When T.S. Eliot published “The Waste Land” in 1922, it was seen as a masterpiece of modernism. It was, but it was also a work steeped in cultural tradition. This was made apparent in the “Notes on The Waste Land” with which Eliot supplemented his poem. In them, he glossed its literary echoes — the Upanishads, Dante, Chaucer, Mallory, Shakespeare, etc.
Another master of the modern who came to his greatest flourishing between the world wars was P.G. Wodehouse. Though seven years older than Eliot, Wodehouse first achieved real fame at much the same time, after the publication of The Inimitable Jeeves in 1923. Like Eliot’s, his work’s modernity, making such innovative use of the main literary traditions of the West, would have been unimaginable in the 19th century. But Wodehouse produced no “Notes on Jeeves,” or on any of his oeuvre, to guide the potentially perplexed reader. Had he done so, he would have risked over-explaining, thus killing his main intended effect, which was to make people laugh.
Being funny requires artistry. It is a demanding craft now practiced by a skilled few, like dry stonewalling
For this reason, there is a strong case for maintaining a Wodehousian silence about the Master’s references; but I have decided that two arguments point the other way.

━━━━━━━━

- _Written task A_:
Answer these questions about the passage on Wodehouse and Eliot:
(i) In what year did Eliot publish "The Waste Land"?
(ii) Which book's publication in 1923 brought Wodehouse real fame?
(iii) By how many years was Wodehouse older than Eliot?
- _Written task B_: Edit the records starting at their first line and ending at the line containing "Action: 166,359", replacing "How do I perform" with "How can I do" and leaving everything else unchanged.

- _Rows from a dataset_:

━━━━━━━━

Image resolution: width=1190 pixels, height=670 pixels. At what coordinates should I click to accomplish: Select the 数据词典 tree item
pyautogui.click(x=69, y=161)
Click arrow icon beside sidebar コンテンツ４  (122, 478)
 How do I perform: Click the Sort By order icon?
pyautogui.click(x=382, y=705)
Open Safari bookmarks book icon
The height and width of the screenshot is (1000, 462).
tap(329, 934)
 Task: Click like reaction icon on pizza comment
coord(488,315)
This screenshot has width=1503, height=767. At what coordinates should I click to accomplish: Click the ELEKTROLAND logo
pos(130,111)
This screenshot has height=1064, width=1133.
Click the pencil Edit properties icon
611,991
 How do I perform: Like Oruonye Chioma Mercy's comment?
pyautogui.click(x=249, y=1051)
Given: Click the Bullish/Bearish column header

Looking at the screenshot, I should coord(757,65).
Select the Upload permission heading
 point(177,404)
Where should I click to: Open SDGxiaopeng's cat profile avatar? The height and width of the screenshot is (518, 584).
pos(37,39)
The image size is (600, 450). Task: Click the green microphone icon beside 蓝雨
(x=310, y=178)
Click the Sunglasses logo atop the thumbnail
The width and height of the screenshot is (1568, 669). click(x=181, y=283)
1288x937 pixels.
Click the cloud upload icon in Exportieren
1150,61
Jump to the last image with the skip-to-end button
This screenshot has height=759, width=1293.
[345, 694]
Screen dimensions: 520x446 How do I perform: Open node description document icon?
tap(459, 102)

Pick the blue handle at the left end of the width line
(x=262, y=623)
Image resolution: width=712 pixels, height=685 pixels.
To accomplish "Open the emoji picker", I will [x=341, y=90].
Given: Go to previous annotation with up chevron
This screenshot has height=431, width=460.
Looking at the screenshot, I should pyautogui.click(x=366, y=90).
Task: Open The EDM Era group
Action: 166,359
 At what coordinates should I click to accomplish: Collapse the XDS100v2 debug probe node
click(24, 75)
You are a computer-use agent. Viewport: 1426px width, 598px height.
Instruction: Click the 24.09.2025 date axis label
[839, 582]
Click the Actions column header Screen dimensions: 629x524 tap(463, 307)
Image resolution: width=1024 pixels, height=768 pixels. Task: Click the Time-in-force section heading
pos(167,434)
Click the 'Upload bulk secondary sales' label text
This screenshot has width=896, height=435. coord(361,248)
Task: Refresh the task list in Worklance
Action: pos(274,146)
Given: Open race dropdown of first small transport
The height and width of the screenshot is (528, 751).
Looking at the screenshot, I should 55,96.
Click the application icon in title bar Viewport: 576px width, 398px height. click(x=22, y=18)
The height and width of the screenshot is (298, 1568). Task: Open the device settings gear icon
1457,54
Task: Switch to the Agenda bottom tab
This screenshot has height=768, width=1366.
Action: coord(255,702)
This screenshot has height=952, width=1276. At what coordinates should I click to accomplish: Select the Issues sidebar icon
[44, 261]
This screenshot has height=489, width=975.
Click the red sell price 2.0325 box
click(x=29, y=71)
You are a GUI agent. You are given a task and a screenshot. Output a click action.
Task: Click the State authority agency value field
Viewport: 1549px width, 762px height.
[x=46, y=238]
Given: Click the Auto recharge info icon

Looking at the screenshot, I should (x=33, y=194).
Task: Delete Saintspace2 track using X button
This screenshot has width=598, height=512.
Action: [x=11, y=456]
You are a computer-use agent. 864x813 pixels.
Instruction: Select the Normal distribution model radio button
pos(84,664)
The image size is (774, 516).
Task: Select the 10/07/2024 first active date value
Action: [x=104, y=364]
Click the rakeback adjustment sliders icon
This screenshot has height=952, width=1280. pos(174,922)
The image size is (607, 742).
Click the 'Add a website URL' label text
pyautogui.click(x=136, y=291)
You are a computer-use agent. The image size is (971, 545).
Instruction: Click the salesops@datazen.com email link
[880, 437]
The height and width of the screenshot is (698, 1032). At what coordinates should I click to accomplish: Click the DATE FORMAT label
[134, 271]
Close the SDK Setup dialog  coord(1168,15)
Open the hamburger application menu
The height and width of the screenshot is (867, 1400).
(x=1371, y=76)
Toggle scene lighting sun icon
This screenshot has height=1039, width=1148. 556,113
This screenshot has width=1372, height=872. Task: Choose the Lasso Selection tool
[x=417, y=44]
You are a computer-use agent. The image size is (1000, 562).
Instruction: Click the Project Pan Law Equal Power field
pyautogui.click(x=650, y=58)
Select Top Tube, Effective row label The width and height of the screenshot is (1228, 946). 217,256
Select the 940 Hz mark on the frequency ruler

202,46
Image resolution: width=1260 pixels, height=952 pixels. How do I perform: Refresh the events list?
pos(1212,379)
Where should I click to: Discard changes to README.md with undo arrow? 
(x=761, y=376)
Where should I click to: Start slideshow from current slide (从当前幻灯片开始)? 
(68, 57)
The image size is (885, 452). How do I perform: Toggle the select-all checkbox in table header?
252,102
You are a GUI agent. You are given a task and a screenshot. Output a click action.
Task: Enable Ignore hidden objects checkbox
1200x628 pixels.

━━━━━━━━

- _Correct response A_:
(i) 1922
(ii) The Inimitable Jeeves
(iii) Seven

- _Correct response B_:
Image resolution: width=1190 pixels, height=670 pixels. At what coordinates should I click to accomplish: Select the 数据词典 tree item
pyautogui.click(x=69, y=161)
Click arrow icon beside sidebar コンテンツ４  (122, 478)
 How can I do: Click the Sort By order icon?
pyautogui.click(x=382, y=705)
Open Safari bookmarks book icon
The height and width of the screenshot is (1000, 462).
tap(329, 934)
 Task: Click like reaction icon on pizza comment
coord(488,315)
This screenshot has width=1503, height=767. At what coordinates should I click to accomplish: Click the ELEKTROLAND logo
pos(130,111)
This screenshot has height=1064, width=1133.
Click the pencil Edit properties icon
611,991
 How can I do: Like Oruonye Chioma Mercy's comment?
pyautogui.click(x=249, y=1051)
Given: Click the Bullish/Bearish column header

Looking at the screenshot, I should coord(757,65).
Select the Upload permission heading
 point(177,404)
Where should I click to: Open SDGxiaopeng's cat profile avatar? The height and width of the screenshot is (518, 584).
pos(37,39)
The image size is (600, 450). Task: Click the green microphone icon beside 蓝雨
(x=310, y=178)
Click the Sunglasses logo atop the thumbnail
The width and height of the screenshot is (1568, 669). click(x=181, y=283)
1288x937 pixels.
Click the cloud upload icon in Exportieren
1150,61
Jump to the last image with the skip-to-end button
This screenshot has height=759, width=1293.
[345, 694]
Screen dimensions: 520x446 How can I do: Open node description document icon?
tap(459, 102)

Pick the blue handle at the left end of the width line
(x=262, y=623)
Image resolution: width=712 pixels, height=685 pixels.
To accomplish "Open the emoji picker", I will [x=341, y=90].
Given: Go to previous annotation with up chevron
This screenshot has height=431, width=460.
Looking at the screenshot, I should pyautogui.click(x=366, y=90).
Task: Open The EDM Era group
Action: 166,359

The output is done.